→ Directions for this task:
Go to the line holding "Switch to the Store nav item" in the entries below and write out exactly every line down to and including the line holding "This screenshot has height=601, width=1200.".

→ Source data:
▽
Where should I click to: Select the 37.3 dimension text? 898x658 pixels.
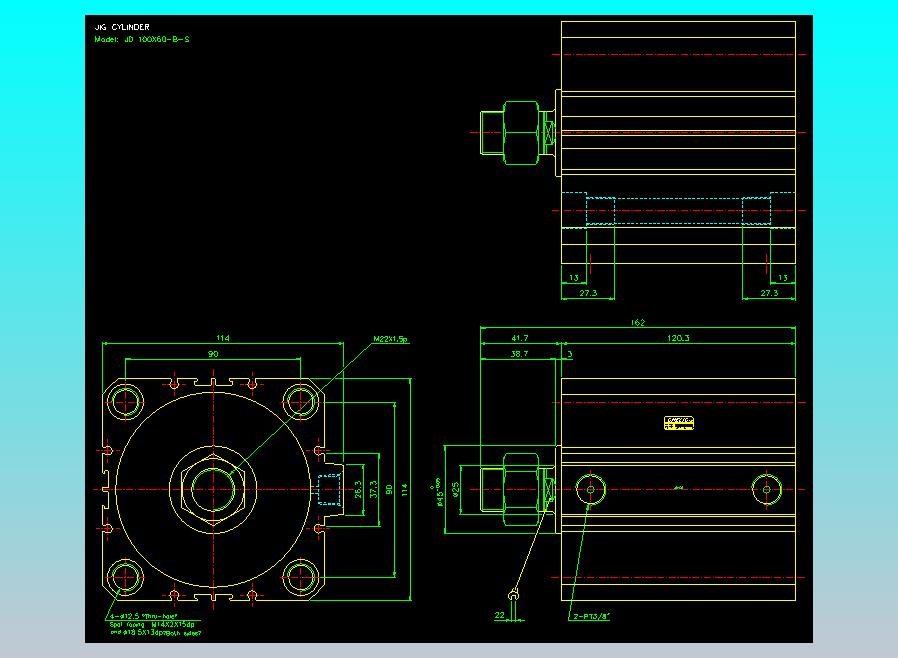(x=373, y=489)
△
▽
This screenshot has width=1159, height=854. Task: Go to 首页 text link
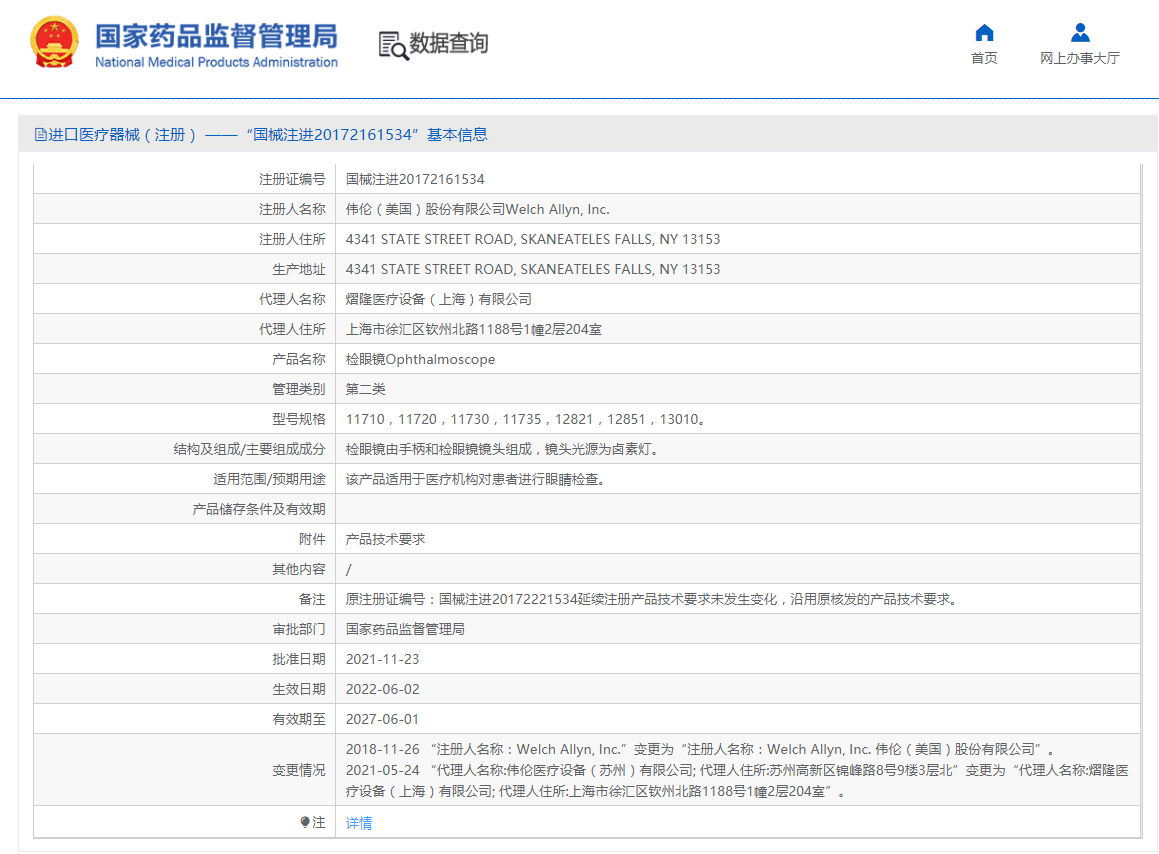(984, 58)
△
▽
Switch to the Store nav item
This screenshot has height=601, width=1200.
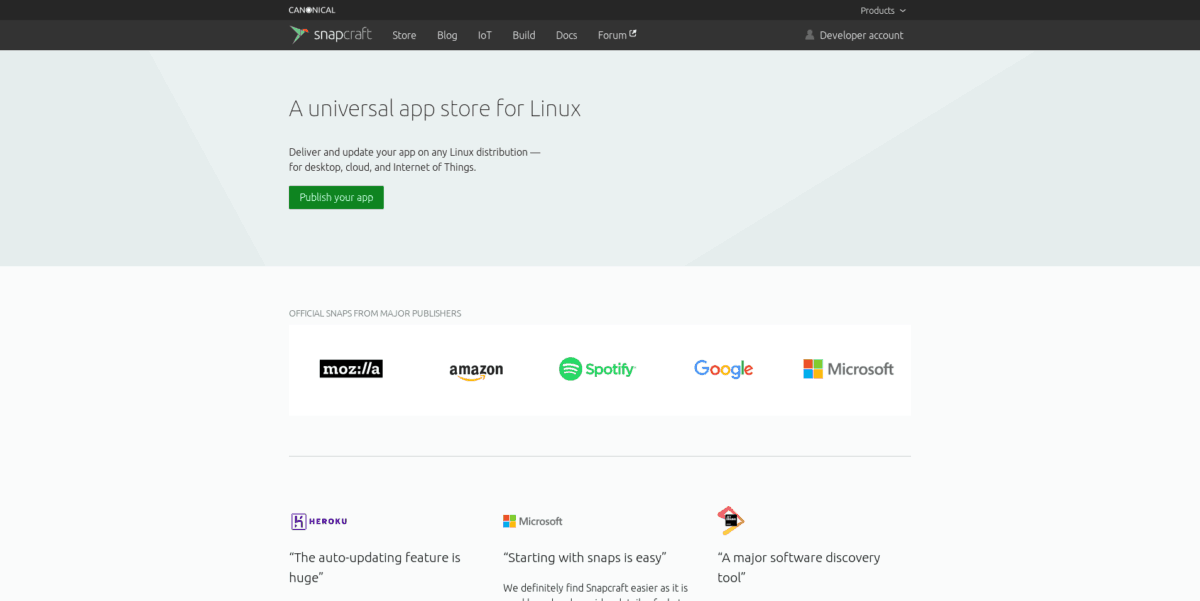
△
→ Your solution:
Switch to the Store nav item
This screenshot has height=601, width=1200.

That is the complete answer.